THE DATA:
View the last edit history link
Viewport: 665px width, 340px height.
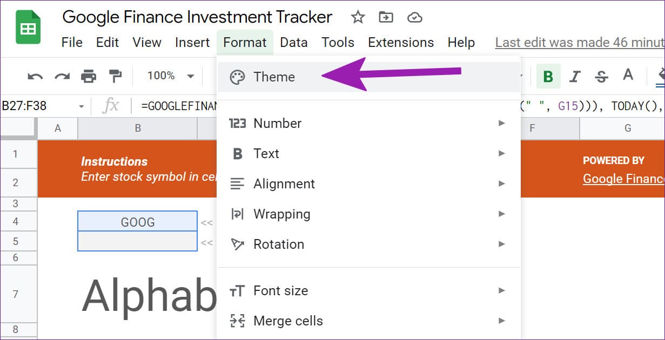(x=579, y=42)
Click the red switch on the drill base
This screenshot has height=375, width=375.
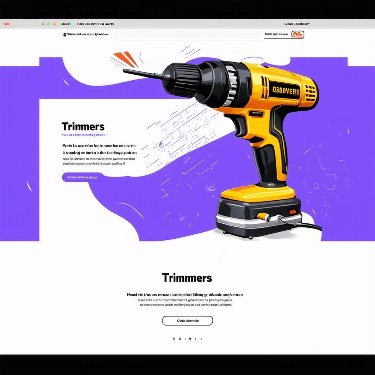tap(292, 212)
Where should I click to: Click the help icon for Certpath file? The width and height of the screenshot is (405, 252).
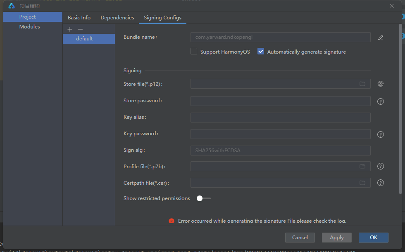pyautogui.click(x=381, y=183)
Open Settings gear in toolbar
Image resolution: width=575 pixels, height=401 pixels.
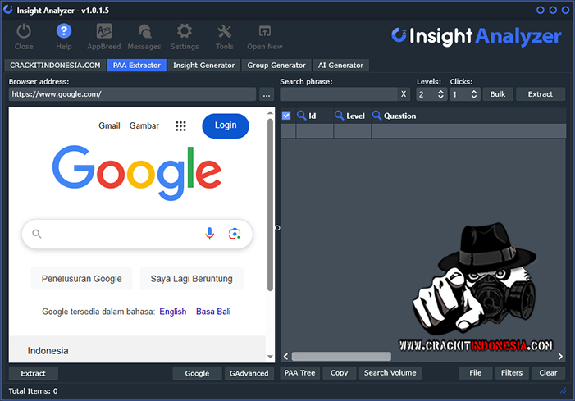[185, 32]
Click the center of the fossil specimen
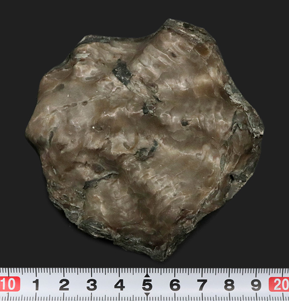Screen dimensions: 289x301 pyautogui.click(x=145, y=138)
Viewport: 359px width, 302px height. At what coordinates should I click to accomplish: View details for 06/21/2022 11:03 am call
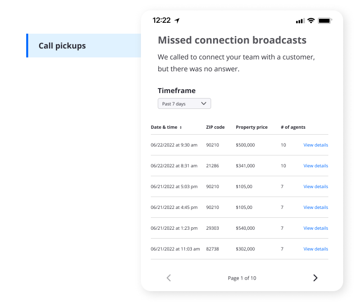click(x=315, y=249)
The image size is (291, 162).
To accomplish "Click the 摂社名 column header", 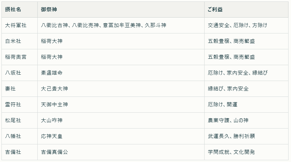I will pyautogui.click(x=13, y=10).
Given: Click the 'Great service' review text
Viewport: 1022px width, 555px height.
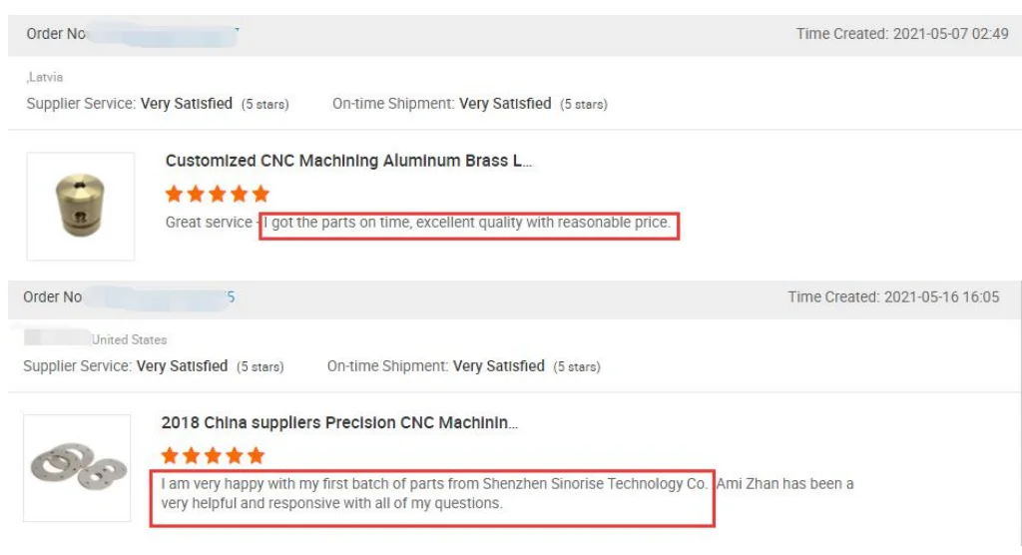Looking at the screenshot, I should 209,223.
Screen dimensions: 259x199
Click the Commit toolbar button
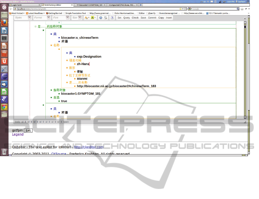point(152,18)
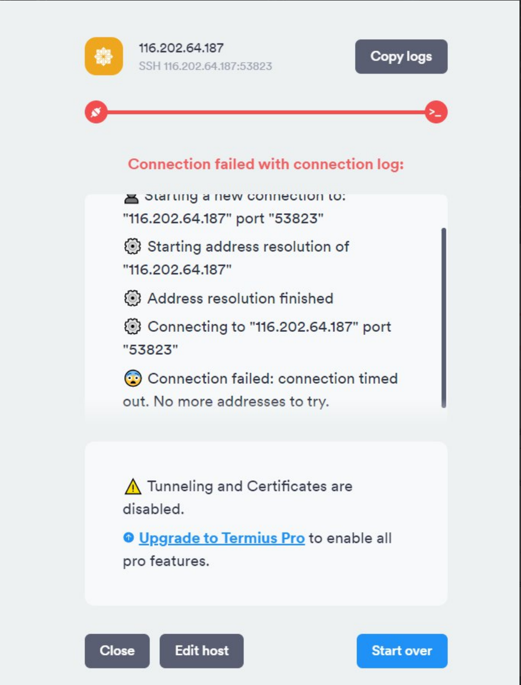Click the red plug icon on progress line
Viewport: 521px width, 685px height.
click(96, 112)
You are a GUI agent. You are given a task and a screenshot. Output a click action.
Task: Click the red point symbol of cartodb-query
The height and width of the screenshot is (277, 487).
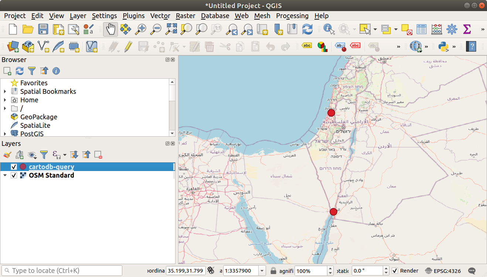click(23, 167)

REQUIRED ACTION: Word for word, restate only the lines from the one bearing "Given: Click the 'Great service' review text" through the final line of the listing, inclusive, with no pictures.

TASK ANSWER:
Given: Click the 'Great service' review text
Viewport: 1022px width, 555px height.
Looking at the screenshot, I should 209,223.
Screen dimensions: 259x199
Click the Commit toolbar button
point(152,18)
Click the red plug icon on progress line
Viewport: 521px width, 685px height.
click(96, 112)
You are a GUI agent. You are given a task and a screenshot. Output a click action.
Task: Click the red point symbol of cartodb-query
The height and width of the screenshot is (277, 487).
click(23, 167)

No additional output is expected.